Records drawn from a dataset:
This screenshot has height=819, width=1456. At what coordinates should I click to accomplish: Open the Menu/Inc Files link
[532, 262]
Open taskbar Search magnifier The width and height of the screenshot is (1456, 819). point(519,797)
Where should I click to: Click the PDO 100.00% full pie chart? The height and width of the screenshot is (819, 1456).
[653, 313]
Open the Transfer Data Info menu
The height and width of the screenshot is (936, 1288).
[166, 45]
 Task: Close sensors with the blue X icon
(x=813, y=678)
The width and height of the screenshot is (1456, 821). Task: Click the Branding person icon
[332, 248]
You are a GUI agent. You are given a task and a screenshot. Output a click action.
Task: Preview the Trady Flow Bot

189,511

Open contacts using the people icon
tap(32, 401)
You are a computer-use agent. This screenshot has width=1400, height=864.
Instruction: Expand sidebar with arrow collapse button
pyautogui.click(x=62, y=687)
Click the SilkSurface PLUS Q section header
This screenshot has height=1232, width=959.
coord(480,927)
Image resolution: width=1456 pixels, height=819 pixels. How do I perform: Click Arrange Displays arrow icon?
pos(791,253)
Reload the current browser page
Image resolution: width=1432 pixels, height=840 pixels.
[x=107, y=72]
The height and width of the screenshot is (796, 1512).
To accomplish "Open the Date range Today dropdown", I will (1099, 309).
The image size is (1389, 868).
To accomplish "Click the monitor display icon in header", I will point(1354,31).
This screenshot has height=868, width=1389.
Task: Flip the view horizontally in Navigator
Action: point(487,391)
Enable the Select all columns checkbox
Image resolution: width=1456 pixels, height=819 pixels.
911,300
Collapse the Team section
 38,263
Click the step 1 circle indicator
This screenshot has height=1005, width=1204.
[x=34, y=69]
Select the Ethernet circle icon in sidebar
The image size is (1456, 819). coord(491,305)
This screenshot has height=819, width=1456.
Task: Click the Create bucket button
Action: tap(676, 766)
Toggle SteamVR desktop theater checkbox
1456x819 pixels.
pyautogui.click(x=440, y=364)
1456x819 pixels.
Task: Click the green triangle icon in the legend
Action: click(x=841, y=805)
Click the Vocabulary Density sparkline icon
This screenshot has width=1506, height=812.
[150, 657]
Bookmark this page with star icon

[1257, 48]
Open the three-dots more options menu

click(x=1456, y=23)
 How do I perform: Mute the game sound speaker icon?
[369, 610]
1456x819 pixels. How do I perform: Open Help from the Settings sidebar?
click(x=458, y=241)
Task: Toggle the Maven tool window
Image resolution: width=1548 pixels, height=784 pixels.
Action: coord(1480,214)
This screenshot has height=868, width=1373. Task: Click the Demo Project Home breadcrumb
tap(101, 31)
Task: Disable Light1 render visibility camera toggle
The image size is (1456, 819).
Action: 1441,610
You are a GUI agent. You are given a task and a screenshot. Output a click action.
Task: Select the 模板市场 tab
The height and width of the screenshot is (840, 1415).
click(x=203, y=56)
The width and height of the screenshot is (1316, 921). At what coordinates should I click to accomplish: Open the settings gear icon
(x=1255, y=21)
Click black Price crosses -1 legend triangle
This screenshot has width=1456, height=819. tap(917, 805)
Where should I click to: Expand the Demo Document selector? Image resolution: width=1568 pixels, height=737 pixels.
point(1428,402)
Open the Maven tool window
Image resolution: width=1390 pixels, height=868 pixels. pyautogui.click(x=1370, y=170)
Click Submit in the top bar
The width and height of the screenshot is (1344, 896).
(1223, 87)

▸ **PROBLEM TO SOLVE**: What is needed is the data above, output in full and exactly as it stands.

▸ **TASK OUTPUT**:
This screenshot has height=819, width=1456. At what coordinates should I click to accomplish: Open the Menu/Inc Files link
[532, 262]
Open taskbar Search magnifier The width and height of the screenshot is (1456, 819). point(519,797)
Where should I click to: Click the PDO 100.00% full pie chart? The height and width of the screenshot is (819, 1456).
[653, 313]
Open the Transfer Data Info menu
The height and width of the screenshot is (936, 1288).
[166, 45]
 Task: Close sensors with the blue X icon
(x=813, y=678)
The width and height of the screenshot is (1456, 821). Task: Click the Branding person icon
[332, 248]
You are a GUI agent. You are given a task and a screenshot. Output a click action.
Task: Preview the Trady Flow Bot

189,511

Open contacts using the people icon
tap(32, 401)
You are a computer-use agent. This screenshot has width=1400, height=864.
Instruction: Expand sidebar with arrow collapse button
pyautogui.click(x=62, y=687)
Click the SilkSurface PLUS Q section header
This screenshot has height=1232, width=959.
coord(480,927)
Image resolution: width=1456 pixels, height=819 pixels. How do I perform: Click Arrange Displays arrow icon?
pos(791,253)
Reload the current browser page
Image resolution: width=1432 pixels, height=840 pixels.
[x=107, y=72]
The height and width of the screenshot is (796, 1512).
To accomplish "Open the Date range Today dropdown", I will (1099, 309).
The image size is (1389, 868).
To accomplish "Click the monitor display icon in header", I will point(1354,31).
This screenshot has height=868, width=1389.
Task: Flip the view horizontally in Navigator
Action: point(487,391)
Enable the Select all columns checkbox
Image resolution: width=1456 pixels, height=819 pixels.
911,300
Collapse the Team section
 38,263
Click the step 1 circle indicator
This screenshot has height=1005, width=1204.
[x=34, y=69]
Select the Ethernet circle icon in sidebar
The image size is (1456, 819). coord(491,305)
This screenshot has height=819, width=1456.
Task: Click the Create bucket button
Action: tap(676, 766)
Toggle SteamVR desktop theater checkbox
1456x819 pixels.
pyautogui.click(x=440, y=364)
1456x819 pixels.
Task: Click the green triangle icon in the legend
Action: click(x=841, y=805)
Click the Vocabulary Density sparkline icon
This screenshot has width=1506, height=812.
[150, 657]
Bookmark this page with star icon

[1257, 48]
Open the three-dots more options menu

click(x=1456, y=23)
 How do I perform: Mute the game sound speaker icon?
[369, 610]
1456x819 pixels. How do I perform: Open Help from the Settings sidebar?
click(x=458, y=241)
Task: Toggle the Maven tool window
Image resolution: width=1548 pixels, height=784 pixels.
Action: coord(1480,214)
This screenshot has height=868, width=1373. Task: Click the Demo Project Home breadcrumb
tap(101, 31)
Task: Disable Light1 render visibility camera toggle
The image size is (1456, 819).
Action: 1441,610
You are a GUI agent. You are given a task and a screenshot. Output a click action.
Task: Select the 模板市场 tab
The height and width of the screenshot is (840, 1415).
click(x=203, y=56)
The width and height of the screenshot is (1316, 921). At what coordinates should I click to accomplish: Open the settings gear icon
(x=1255, y=21)
Click black Price crosses -1 legend triangle
This screenshot has width=1456, height=819. tap(917, 805)
Where should I click to: Expand the Demo Document selector? Image resolution: width=1568 pixels, height=737 pixels.
point(1428,402)
Open the Maven tool window
Image resolution: width=1390 pixels, height=868 pixels. pyautogui.click(x=1370, y=170)
Click Submit in the top bar
The width and height of the screenshot is (1344, 896).
(1223, 87)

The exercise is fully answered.